Brief Fact Summary.
A state law contained a mandatory retirement age for judges. Two state judges challenged the law as being in violation of the federal Age Discrimination in Employment Act (ADEA) and the Fourteenth Amendment.
Synopsis of Rule of Law.
The ADEA does not apply to a state’s most important government officials.
(The factual background is omitted from the casebook.)
Does the federal ADEA apply to a state’s most important government officials?
(O’Connor, J.) No. The ADEA does not apply to a state’s most important government officials. The ADEA prevents an employer from terminating an employee aged 40 or older because of their age. The statute includes a state or political subdivision of a state in the definition of “employer.” The Constitution contemplates a balance between the state and federal governments, although the federal government may use the authority of the Supremacy Clause to legislate in areas traditionally left to the states. In this case, the challenged law is a state constitutional provision governing the qualifications of its judges. Due to the delicacy of maintaining the state and federal balance in this type of decision, federal courts should be certain that Congress intends to supplant state law by looking for clear language of that intent in the statute. Previous Supreme Court decisions have recognized the authority of states to determine the qualifications of their most important government officials, although the authority is not unlimited. The ADEA already excludes most important state and federal public officials, and so it is unclear whether Congress intended for state-appointed judges to be included. In light of that ambiguity, the Court will defer to the state’s authority to determine the qualifications of its judges.
(Blackmun, J.) The ADEA does not protect an “appointee on the policymaking level.” I disagree that appointed state judges fall within this exclusion.
(White, J.) Neither the ADEA nor the Fourteenth Amendment prohibit the state’s mandatory retirement provision. However, the majority opinion ignores precedent and announces an unworkable rule.
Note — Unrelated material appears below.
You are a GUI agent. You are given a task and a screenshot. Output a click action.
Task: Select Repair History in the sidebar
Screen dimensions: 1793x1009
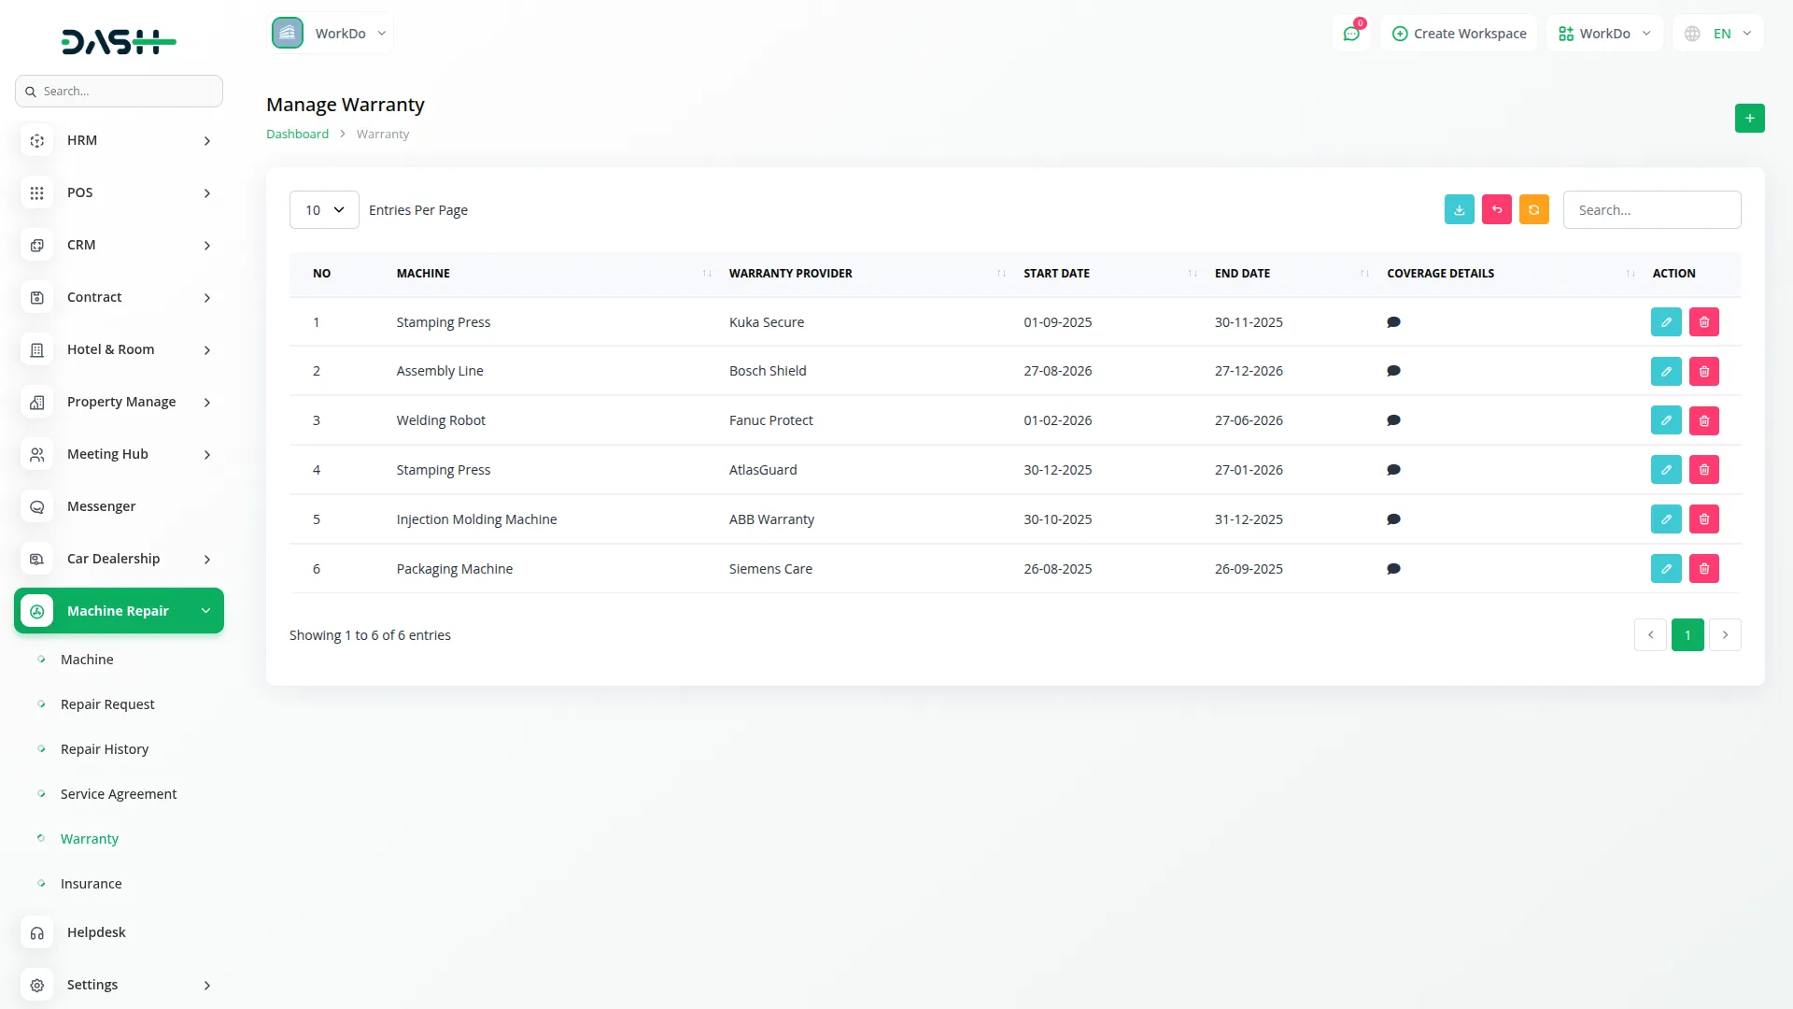[104, 748]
The ADEA defines an employee as “an individual employed by any employer except . . . any person elected to public office in any state or political subdivision of any sate by the qualified voters thereof, or any person chosen by such officer to be on such officer’s personal staff, or an appointee on the policymaking level or an intermediate advisor with respect to the exercise of the constitutional or legal powers of the office.”